— YOUR ASSIGNMENT —
Your job is to write out each record precisely as it stands.

— DATA —
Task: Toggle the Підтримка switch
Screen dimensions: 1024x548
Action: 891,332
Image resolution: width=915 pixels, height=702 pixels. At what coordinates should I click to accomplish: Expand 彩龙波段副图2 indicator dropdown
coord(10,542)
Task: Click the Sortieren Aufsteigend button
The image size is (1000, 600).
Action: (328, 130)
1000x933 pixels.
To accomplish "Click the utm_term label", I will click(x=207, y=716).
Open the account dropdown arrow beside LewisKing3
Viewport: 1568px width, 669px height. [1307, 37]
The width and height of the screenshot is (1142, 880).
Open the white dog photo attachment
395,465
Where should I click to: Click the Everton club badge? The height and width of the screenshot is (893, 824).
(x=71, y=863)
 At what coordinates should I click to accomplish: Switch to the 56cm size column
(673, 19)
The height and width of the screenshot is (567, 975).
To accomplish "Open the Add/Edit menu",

— ANSWER FOR THIS EXERCISE —
Task: Toggle the Підтримка switch
Screen dimensions: 1024x548
Action: 891,332
Image resolution: width=915 pixels, height=702 pixels. At what coordinates should I click to accomplish: Expand 彩龙波段副图2 indicator dropdown
coord(10,542)
Task: Click the Sortieren Aufsteigend button
The image size is (1000, 600).
Action: (328, 130)
1000x933 pixels.
To accomplish "Click the utm_term label", I will click(x=207, y=716).
Open the account dropdown arrow beside LewisKing3
Viewport: 1568px width, 669px height. [1307, 37]
The width and height of the screenshot is (1142, 880).
Open the white dog photo attachment
395,465
Where should I click to: Click the Everton club badge? The height and width of the screenshot is (893, 824).
(x=71, y=863)
 At what coordinates should I click to accomplish: Switch to the 56cm size column
(673, 19)
The height and width of the screenshot is (567, 975).
To accomplish "Open the Add/Edit menu",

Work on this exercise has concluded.